#### Information:

◆ ◆ ◆ ◆ ◆ ◆ ◆

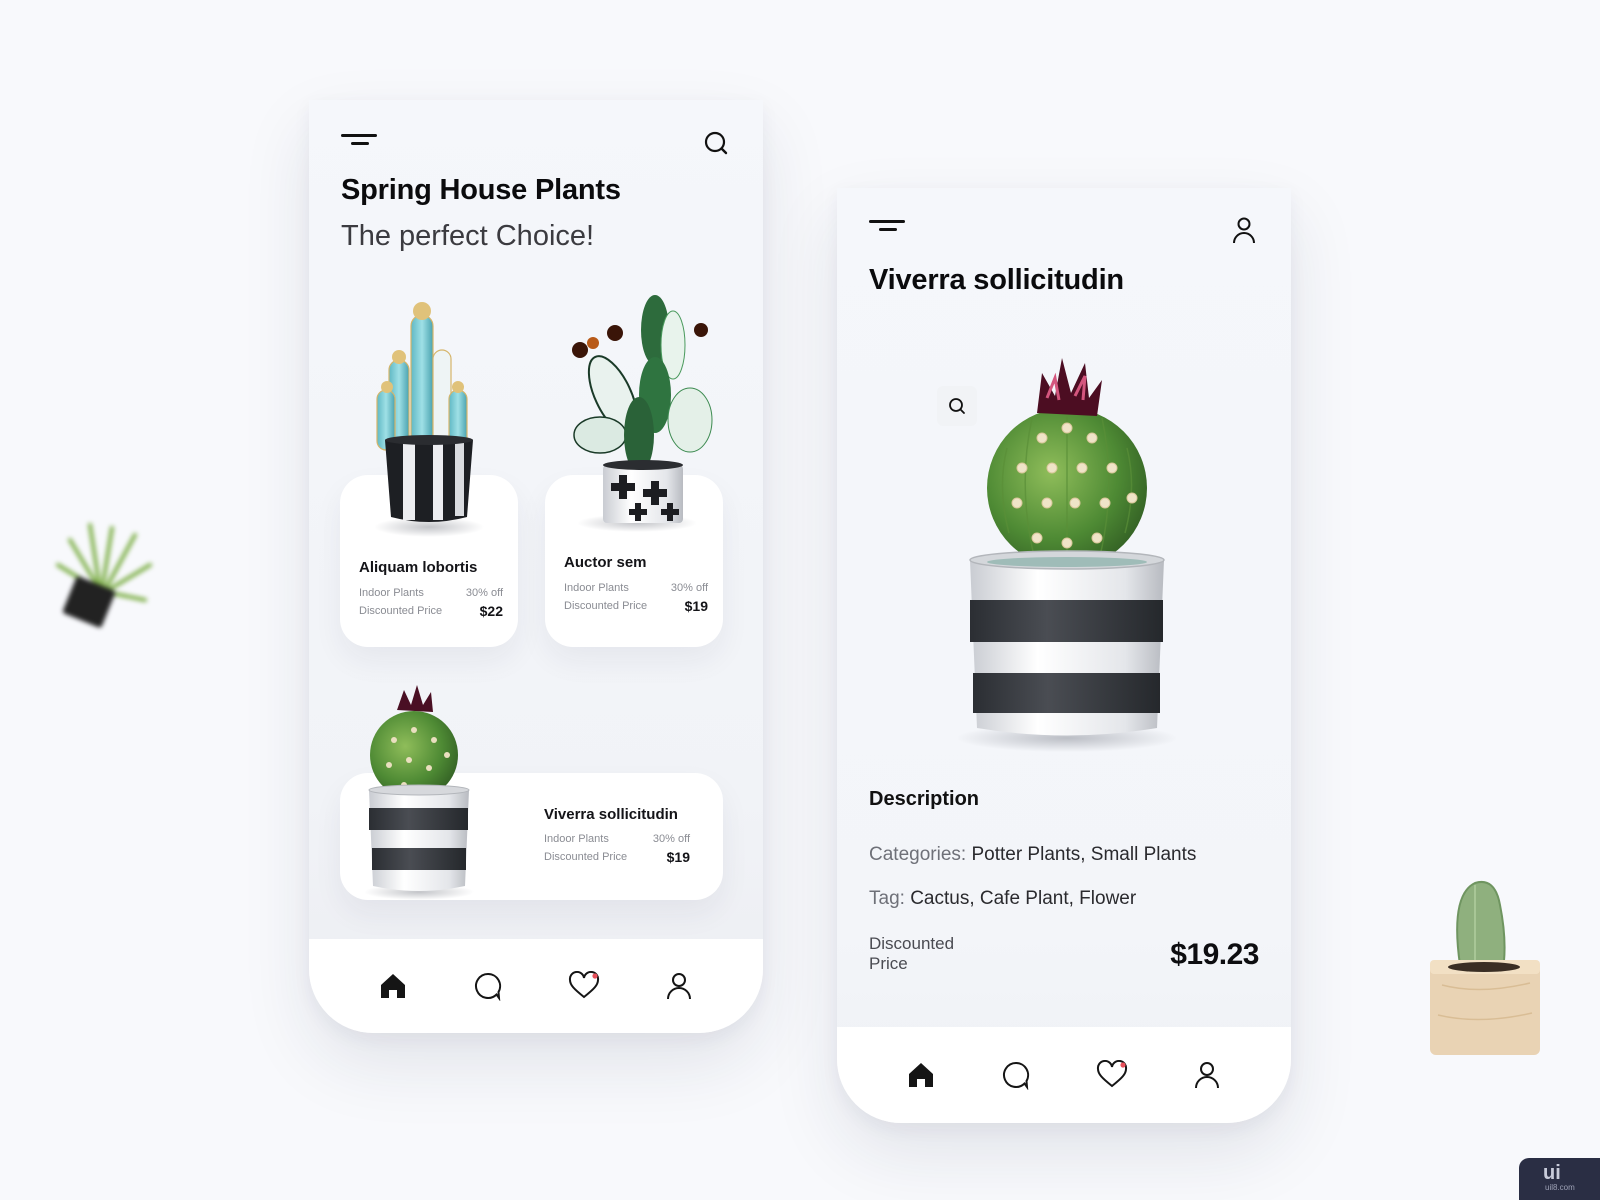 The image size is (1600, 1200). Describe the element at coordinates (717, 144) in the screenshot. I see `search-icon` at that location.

◆ ◆ ◆ ◆ ◆ ◆ ◆

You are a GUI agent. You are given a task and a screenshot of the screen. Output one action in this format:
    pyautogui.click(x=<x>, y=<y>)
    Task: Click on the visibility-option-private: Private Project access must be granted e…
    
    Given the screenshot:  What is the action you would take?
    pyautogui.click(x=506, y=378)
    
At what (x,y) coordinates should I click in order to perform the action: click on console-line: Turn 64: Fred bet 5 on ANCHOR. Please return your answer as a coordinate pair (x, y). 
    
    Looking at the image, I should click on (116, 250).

◆ ◆ ◆ ◆ ◆ ◆ ◆

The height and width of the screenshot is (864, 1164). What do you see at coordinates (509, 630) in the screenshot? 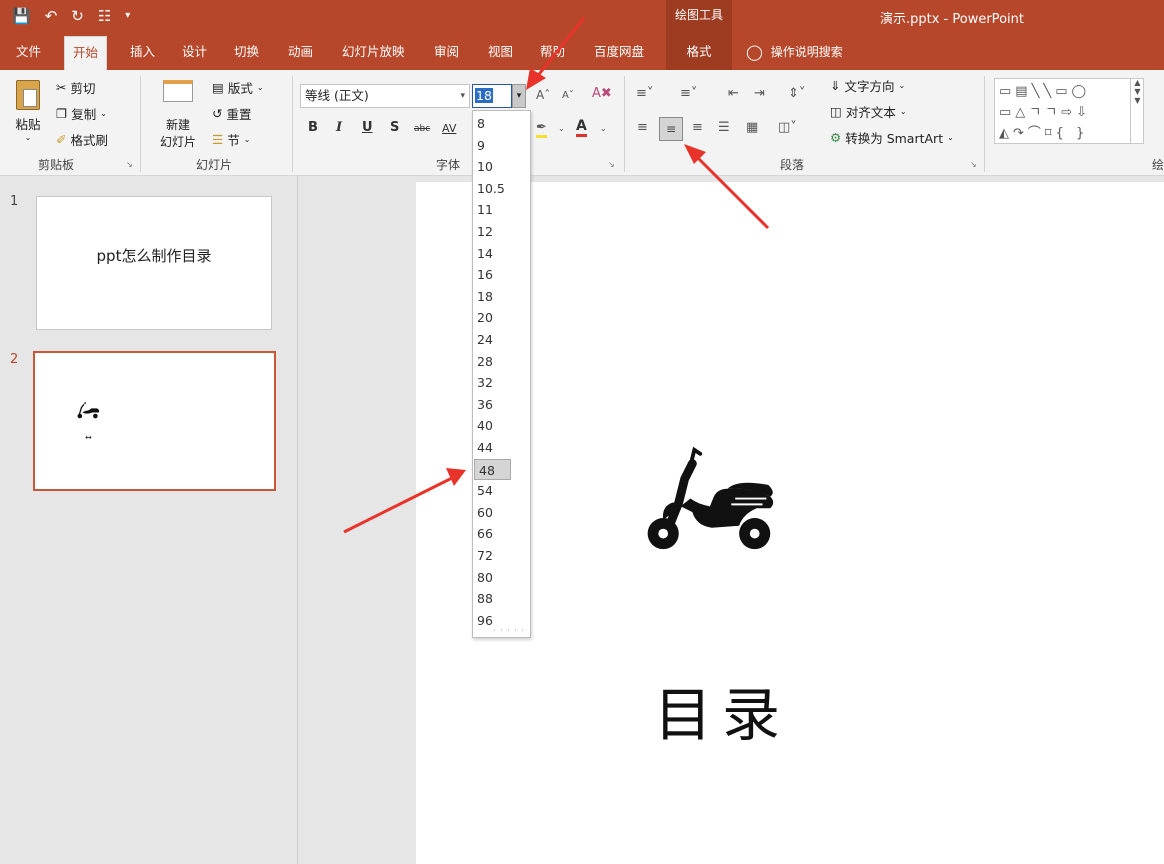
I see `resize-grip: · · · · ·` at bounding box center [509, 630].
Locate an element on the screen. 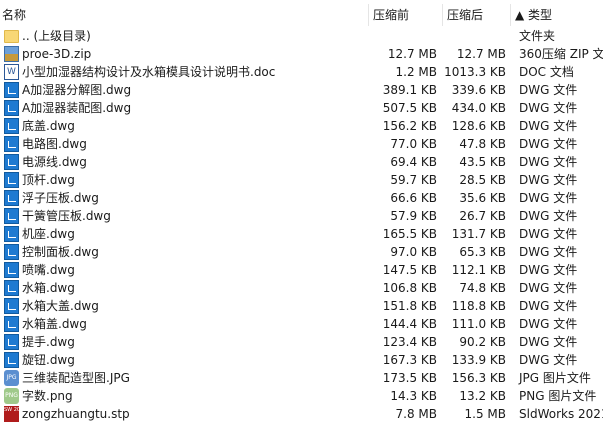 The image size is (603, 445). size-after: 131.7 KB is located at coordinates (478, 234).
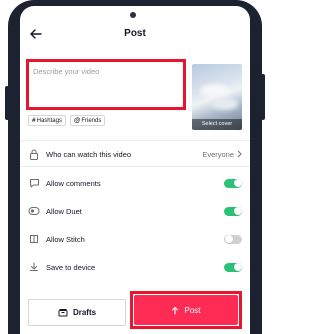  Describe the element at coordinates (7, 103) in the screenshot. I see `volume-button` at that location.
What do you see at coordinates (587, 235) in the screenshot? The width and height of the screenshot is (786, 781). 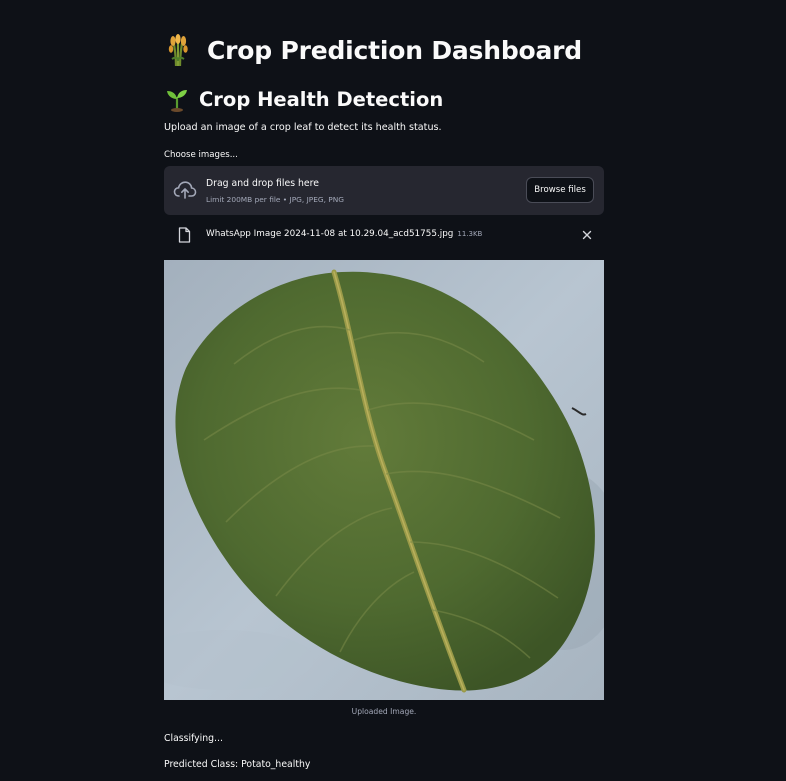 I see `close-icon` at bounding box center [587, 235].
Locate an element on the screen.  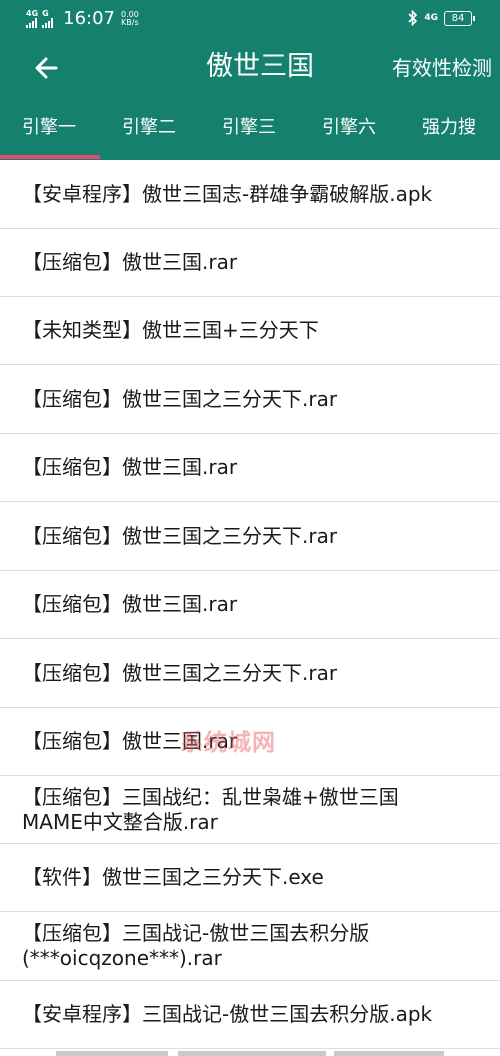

◆ ◆ ◆ ◆ ◆ ◆ ◆

#### Work to be completed:
Please repeat everything in the listing from the line containing "You are a GUI" down to the line containing "you would take?", switching "one action" to "a single action" and leaving all else unchanged.

#### Task answer:
You are a GUI agent. You are given a task and a screenshot of the screen. Output a single action in this format:
    pyautogui.click(x=<x>, y=<y>)
    Task: Click on the visibility-option-private: Private Project access must be granted e…
    
    Given the screenshot:  What is the action you would take?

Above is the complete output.